When I was a student I had to make quite a few Qt application with C++ (for Linux). However, I bring the food on the table doing web (recently only the backend). During that time, the languages for web were something like Python - concise, convenient in terms of ecosystem and distribution, but bloated in terms of memory consumption. "Hello World in Java almost doesn't hang" he-he. Anyway, my first thought when I found Rust I dreamed to make a GUI application.

Unfortunately, I had the expectation that it should be as simple as making an HTML page. My failure to find a library or a framework to make GUI application made me learn a lot about how GUI works. I realized that making GUI for browser and for desktop are quite different problems. Browser makes easy what's difficult having a desktop oriented GUI framework - text rendering. However, the situation is fair the other around. GUI framework makes easy what's difficult in a browser - drawing arbitrary shapes. As a result, a web-frontend programmer struggles to figure out how to write some text having something like Qt, a GUI programmer tries to find the API to the bitmap in a browser.

It's fair noticed in the previous comments that a GUI framework brings a lot. That's because the problem is complex:

1. Create a window

2. Communicate with the window compositor (you do in WinAPI too btw). How to access the system tray and the child window.

3. Communicate with the operating system.

4. Handle the user input. Callback vs event streams. The user has 4 keyboards for some reason.

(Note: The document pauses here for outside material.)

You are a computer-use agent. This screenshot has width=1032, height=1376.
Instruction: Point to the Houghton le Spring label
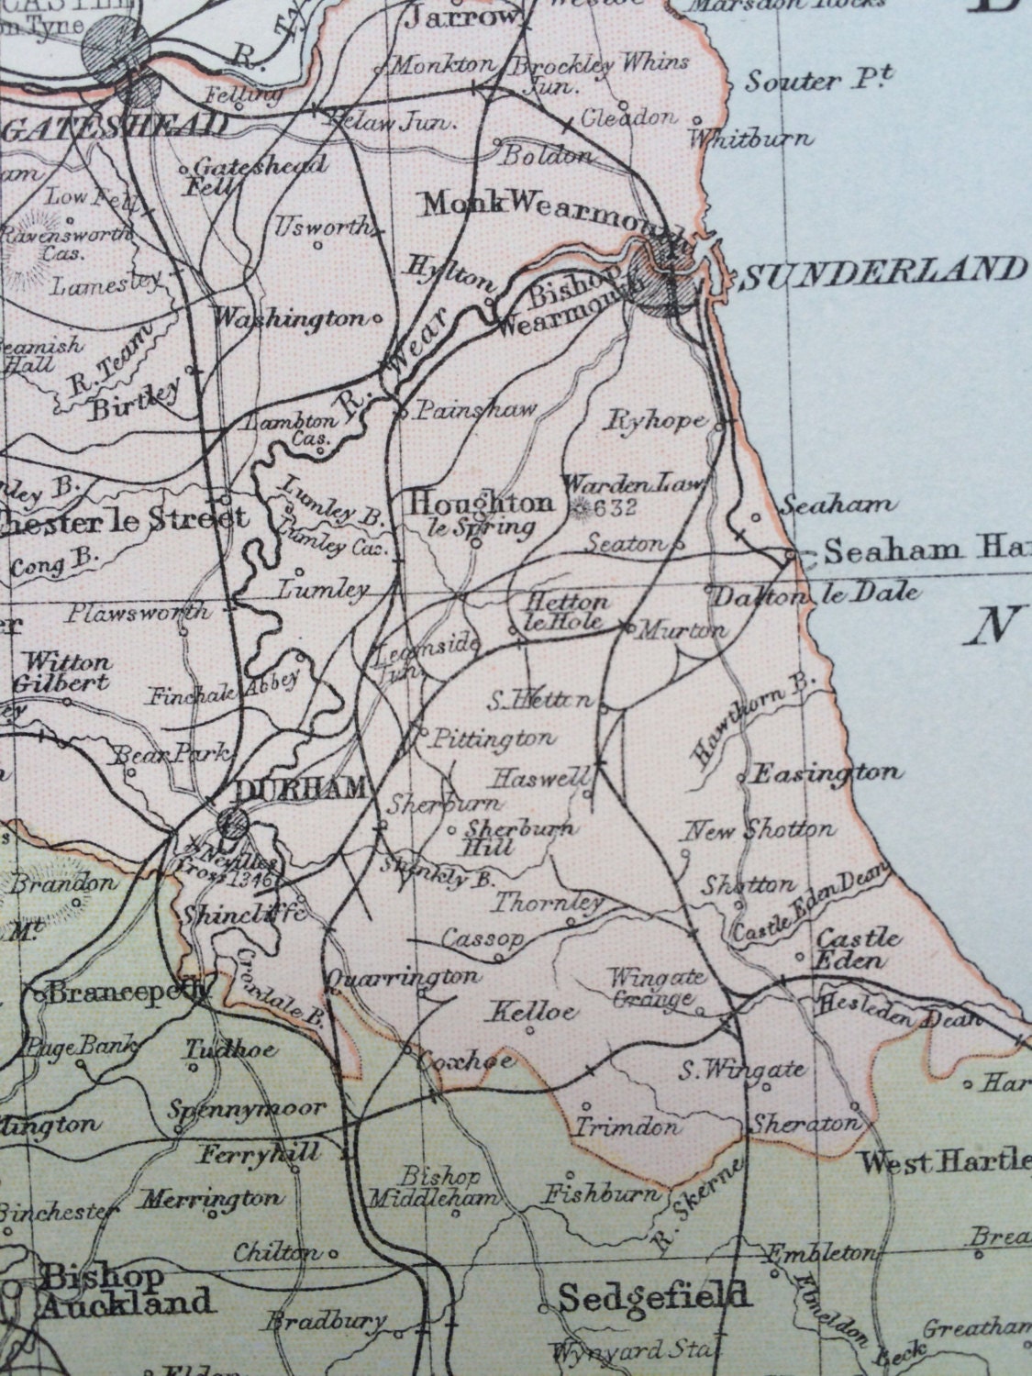[x=483, y=513]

5. Rendering. Subpixels, shapes, different DPI. The user has 6 monitors.

6. Text rendering.

7. Widgets. Where probably the most difficult part is to make a textbox, because it involves the solutions of all previous steps.

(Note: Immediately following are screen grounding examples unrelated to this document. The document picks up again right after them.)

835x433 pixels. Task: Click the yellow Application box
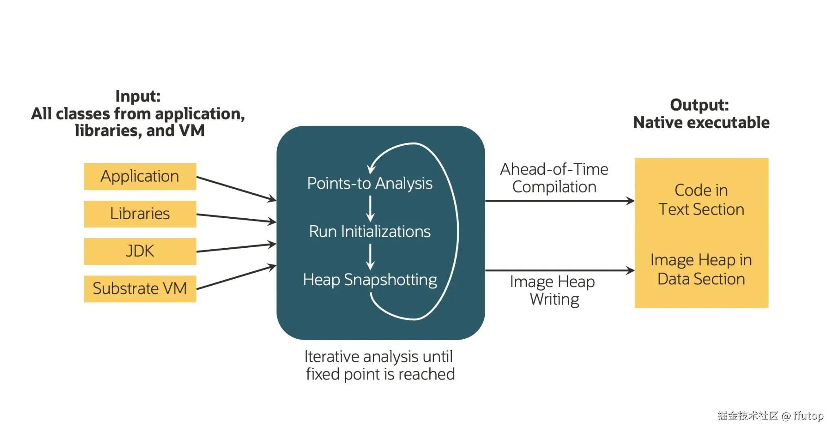pos(140,176)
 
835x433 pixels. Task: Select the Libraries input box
pos(140,214)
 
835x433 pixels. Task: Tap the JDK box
pos(140,251)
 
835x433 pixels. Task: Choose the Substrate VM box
pos(140,289)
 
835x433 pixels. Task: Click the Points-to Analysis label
pos(370,184)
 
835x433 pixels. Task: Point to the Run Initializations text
pos(370,231)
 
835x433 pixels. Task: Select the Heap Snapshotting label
pos(370,280)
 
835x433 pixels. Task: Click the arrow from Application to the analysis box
pos(236,189)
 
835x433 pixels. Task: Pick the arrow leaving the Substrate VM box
pos(236,277)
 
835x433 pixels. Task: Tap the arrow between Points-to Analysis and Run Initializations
pos(370,208)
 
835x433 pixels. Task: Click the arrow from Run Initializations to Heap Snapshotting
pos(370,257)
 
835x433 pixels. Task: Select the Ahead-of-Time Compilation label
pos(554,178)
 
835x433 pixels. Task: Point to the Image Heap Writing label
pos(553,290)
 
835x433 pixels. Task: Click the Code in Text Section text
pos(701,200)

The steps above touch only the visual part. There's also audio, accessibility, somebody wants the GUI framework to solve the networking.

After all of this research, I picked simply SDL for my project.

1. It's easy to compile.

2. It's small.

3. It relies on the subjectively common dependencies.

4. It's fairly straightforward to upgrade. Given that, you have to create a lot from scratch the part with updating is smaller comparing to a Qt-based solution.

5. It has batteries. My favorite is SDL_ttf which allowed me recently to implement selection of the text which is quite a bit through towards a textbox.

Having a project on SDL requires a lot of knowledge, but not a lot of code.